## What you have to do
Exclude the pictures and transcribe the rest of the data below exactly.

··· Dataset records

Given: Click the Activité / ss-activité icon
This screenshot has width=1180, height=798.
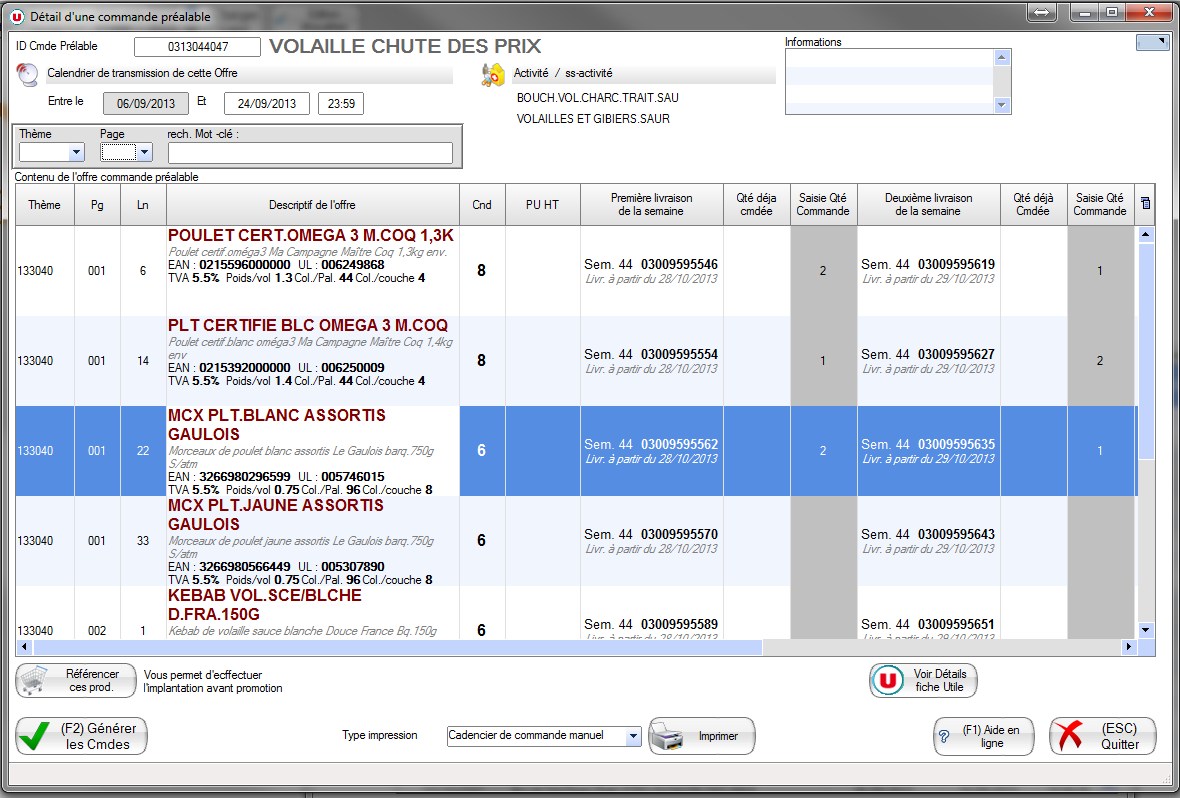Looking at the screenshot, I should click(x=493, y=74).
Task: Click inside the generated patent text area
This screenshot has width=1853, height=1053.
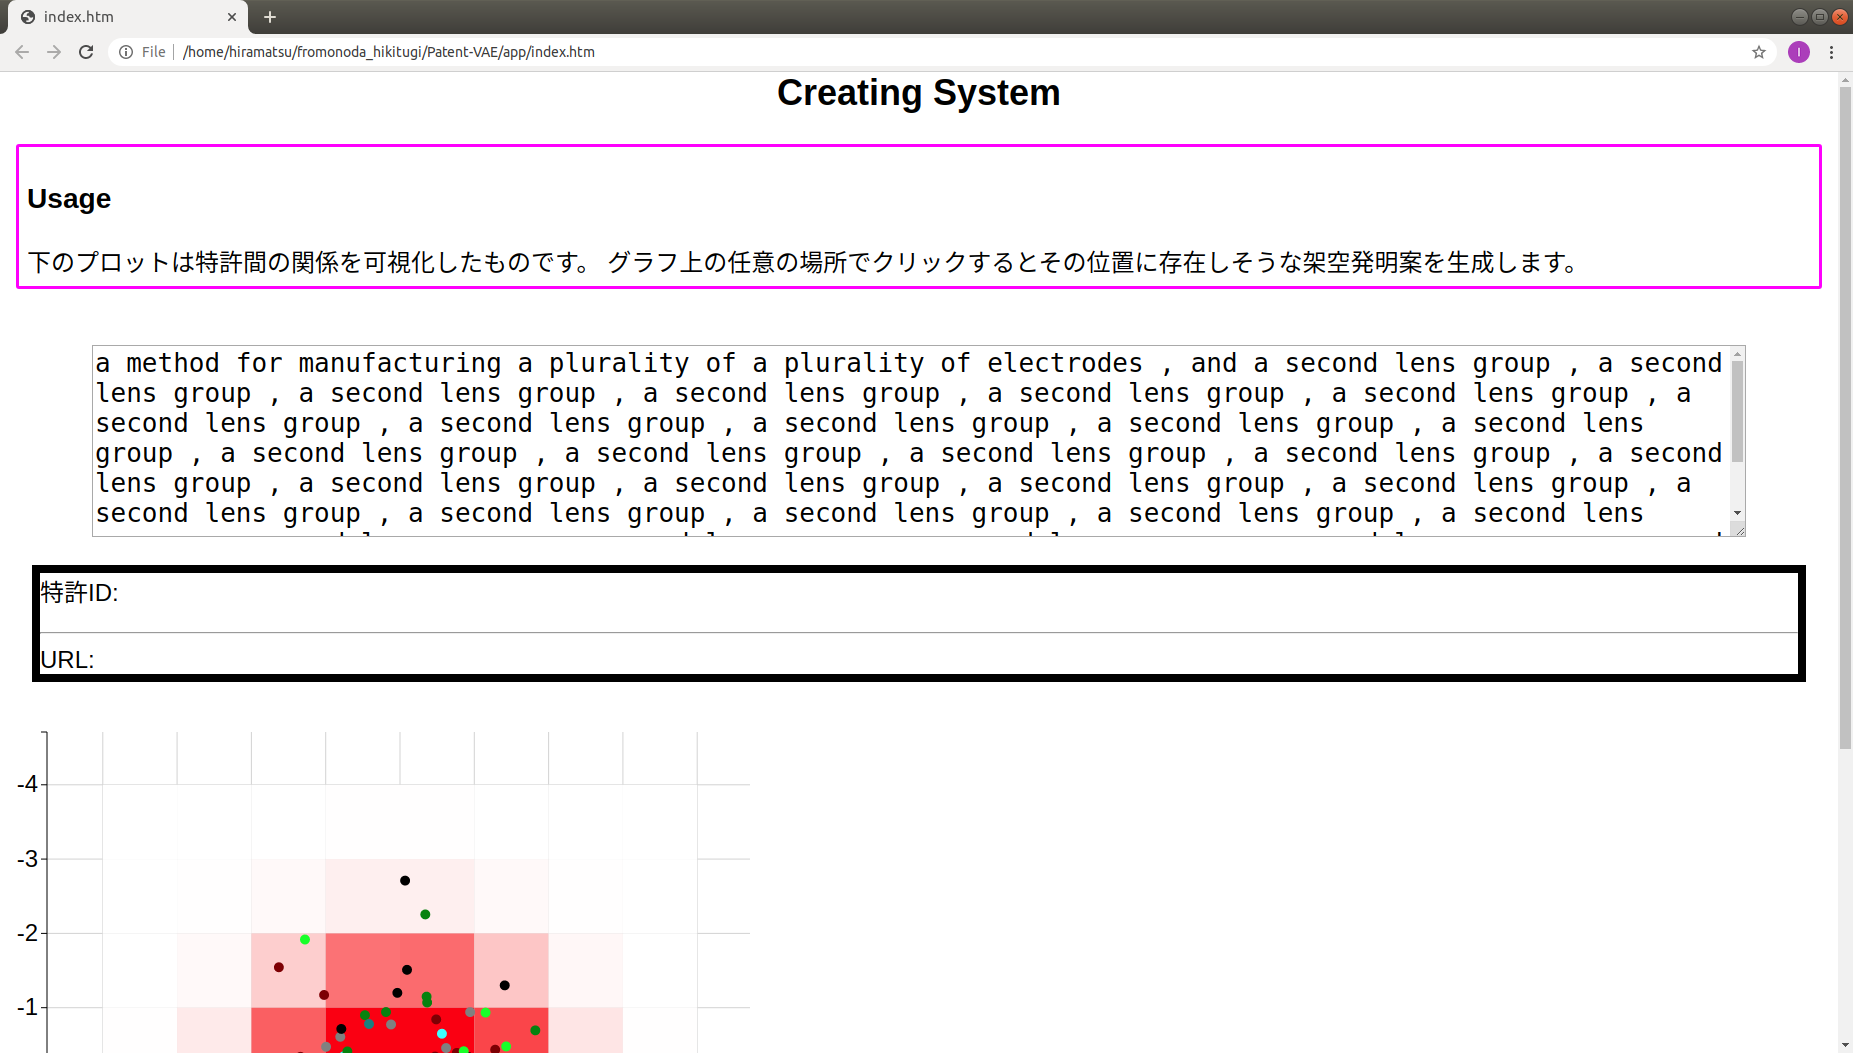Action: click(x=900, y=440)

······

## Your solution
Given: Click the Activité / ss-activité icon
This screenshot has width=1180, height=798.
Looking at the screenshot, I should click(x=493, y=74).
Task: Click inside the generated patent text area
This screenshot has width=1853, height=1053.
Action: click(x=900, y=440)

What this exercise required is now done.